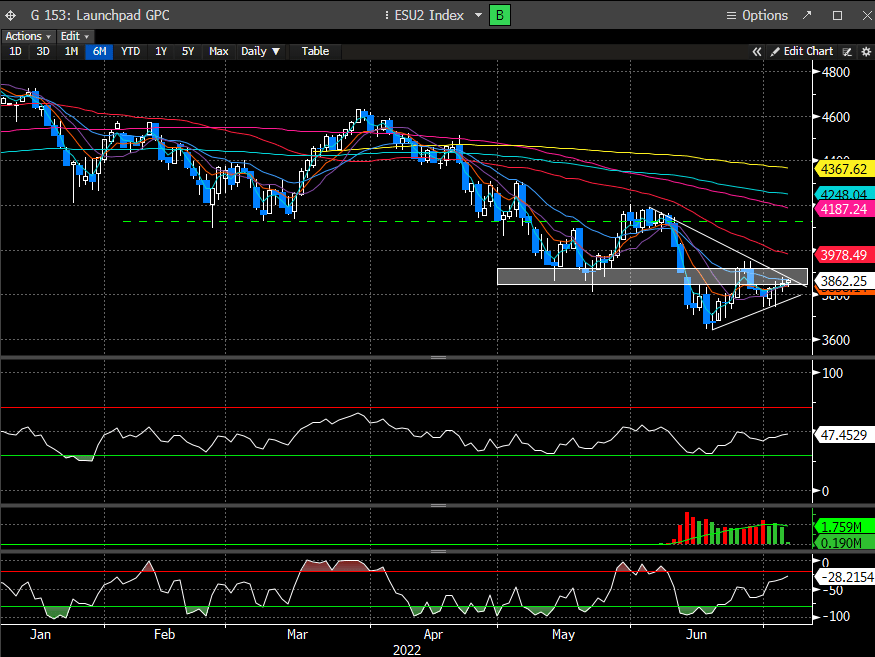Click the move crosshair icon beside the panel title
875x657 pixels.
coord(11,15)
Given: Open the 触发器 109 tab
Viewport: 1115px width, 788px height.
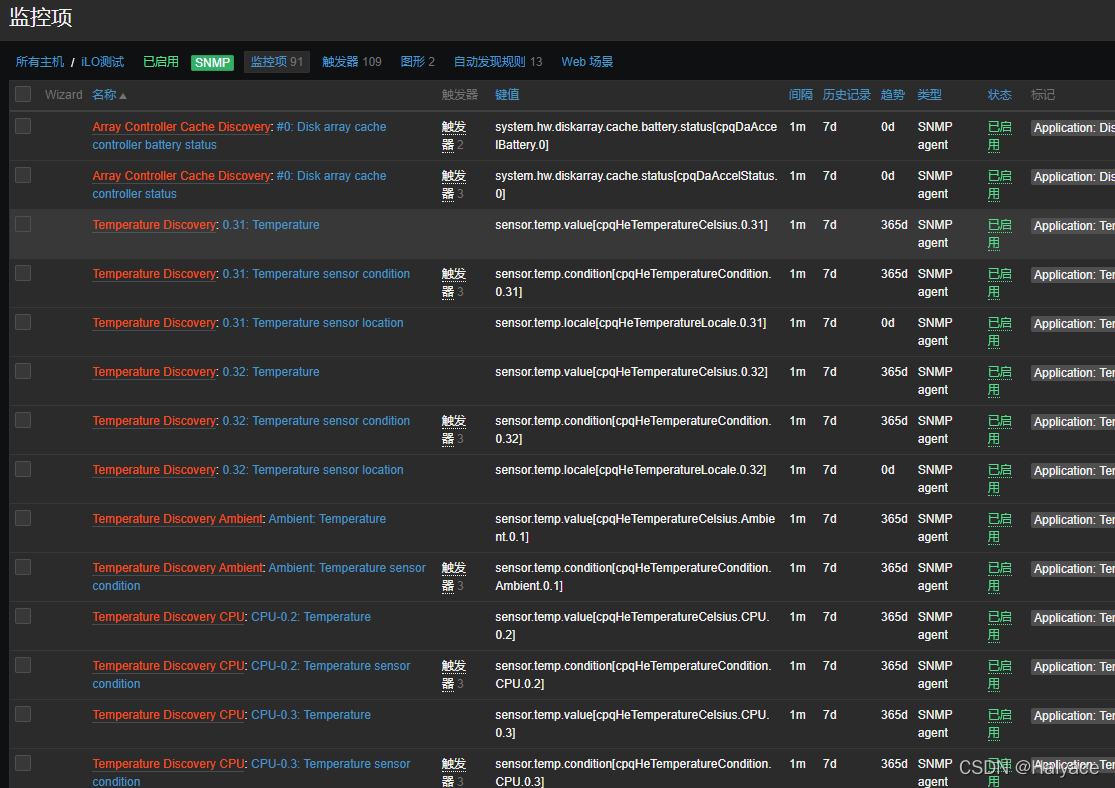Looking at the screenshot, I should pyautogui.click(x=351, y=62).
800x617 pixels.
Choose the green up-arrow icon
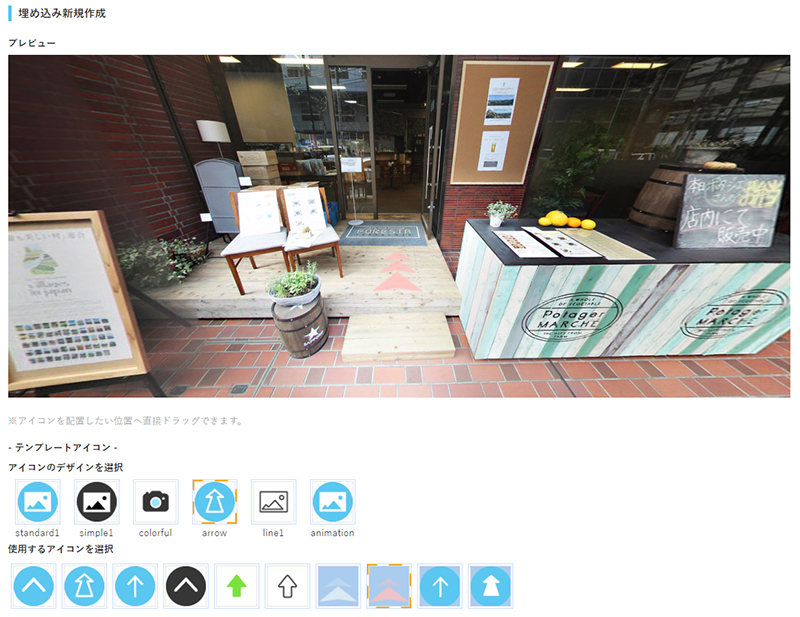coord(237,586)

= TASK BRIEF =
All lines from the one containing "Given: Open the 触发器 109 tab" through the end of the entries, both ends included, should be written out exactly, with no pictures.

= SOLUTION =
Given: Open the 触发器 109 tab
Viewport: 1115px width, 788px height.
Looking at the screenshot, I should pyautogui.click(x=351, y=62).
800x617 pixels.
Choose the green up-arrow icon
coord(237,586)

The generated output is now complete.